Co-founder and CEO Rajan Goyal has over 20 years of experience building accelerated computing solutions across domains such as security, data movement, and data storage. With DataPelago, Goyal has assembled a multi-disciplinary team with decades of experience across system, architecture, data analytics, cloud SaaS, open source development, and more to shatter the limits that data processing faces today in performance, cost, and scalability. 

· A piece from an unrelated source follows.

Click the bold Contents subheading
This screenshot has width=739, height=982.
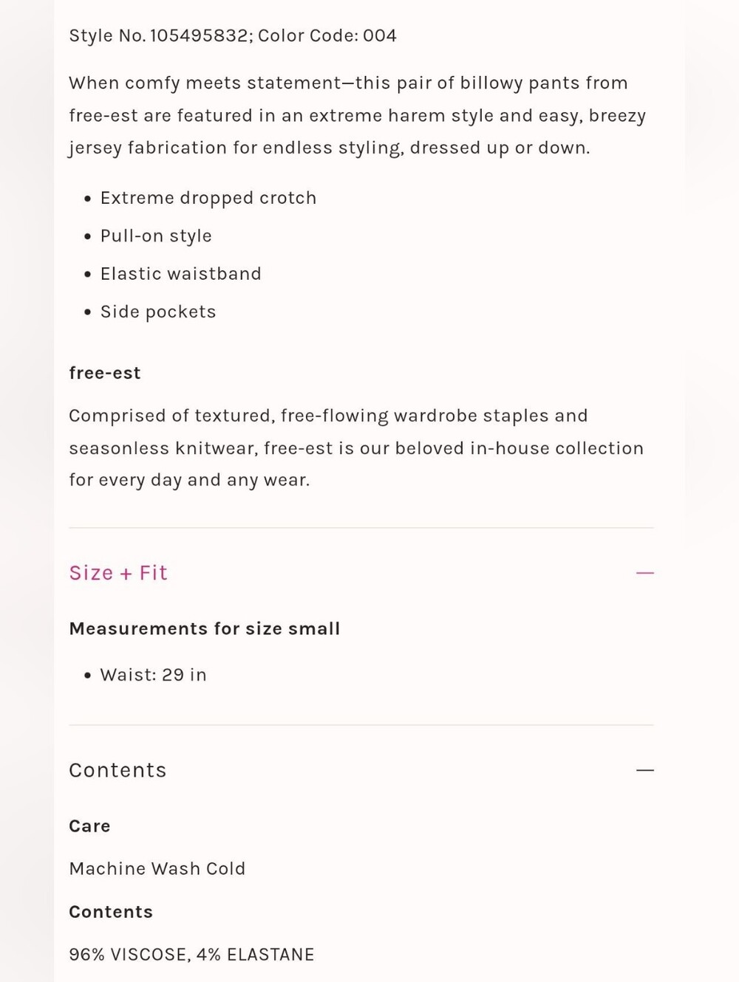click(x=111, y=912)
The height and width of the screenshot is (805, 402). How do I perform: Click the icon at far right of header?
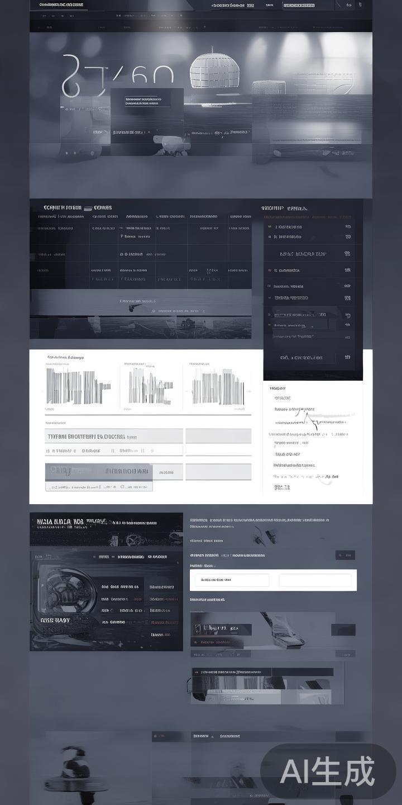coord(350,5)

“When data can be extracted as quickly as it’s generated, businesses can harness insights to make better decisions and operate more efficiently,” said Lior Susan, CEO and Founding Partner at Eclipse and a DataPelago board member. “DataPelago’s universal data processing engine represents a paradigm shift that will unlock new possibilities in the worlds of supply chain, sustainable energy, the medical field, and beyond.” 


"DataPelago's foresight to cleverly architect their engine to be processing unit agnostic, including GPUs, positions them as an undisputed leader in data acceleration," said Cheng Wu, General Partner of Tech fund at Taiwania Capital and a DataPelago board member. "DataPelago has a visionary founder, a top-notch team, and a track record of proven results to support their claims at every stage of their journey in the new Data + AI world."